During the summer, Alliance gained complete operational and marketing control of Hamilton No. 1, formerly known as White Oak No. 1, from privately owned White Oak Resources. The mine near McLeansboro in Hamilton County, Illinois, has been a drag on Alliance’s earnings so far, but Craft expects Hamilton to become marginally accretive by the end of the year.
Gas prices, the bane of domestic coal producers in the past few years as some electric utilities have switched plants from coal to gas to reduce fuel costs, most likely will not change much in 2016, according to Craft.
“As we look at coal demand versus gas, we don’t see gas prices being too dissimilar in 2016” compared with 2015, he said. “When you think in terms of the Illinois Basin and Northern Appalachia, we believe demand will be similar as more coal is taken out of Central Appalachia.
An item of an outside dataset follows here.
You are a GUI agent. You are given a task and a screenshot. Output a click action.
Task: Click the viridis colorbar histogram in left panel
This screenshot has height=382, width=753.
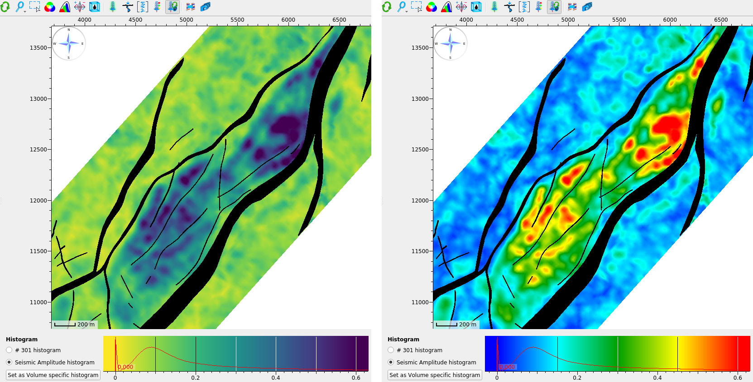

Our goal is to maintain our market share as we had in 2015.”
Because of increased production at several mines, including Hamilton 1 and the new Gibson South continuous miner operation near Princeton in Gibson County, Indiana, Alliance now expects to turn out between 41.1 and 41.7 million tons this year, slightly more than the 40.2 to 41.2 million tons previously forecast. Sales for this year are expected to be 40.9 million to 41.5 million tons.
Production levels for next year remain uncertain, however. “Coal volumes for 2016 could be as low as 40 million tons and as high as 45 million tons,” depending on the outcome of ongoing coal contract negotiations, Craft said. To counter intense market pressures, “we will continue to do what’s best for the company, including shipping more coal from our lowest-cost mines,” he said.
In the third quarter, Craft disclosed, Alliance essentially reduced all contractors who had been hired to assist the company’s operations “and have run reduced unit shifts at most of our operations to manage inventories. We expect this to continue for the rest of the year.”
Alliance already has secured coal sales and price commitments for approximately 31.9 million tons, 16.8 million tons and 12.5 million tons in 2016, 2017 and 2018, respectively. In the third quarter, the company booked 8.7 million tons of term coal sales for an aggregate price in excess of $50/ton, Craft said.
In all of the country’s major coal basins, he estimated, at least 20% of the coal being produced and sold is selling for less than what it costs to mine.
That apparently is not the case at Alliance. “To my knowledge, we haven’t entered into any contract where we’re losing money,” Craft said.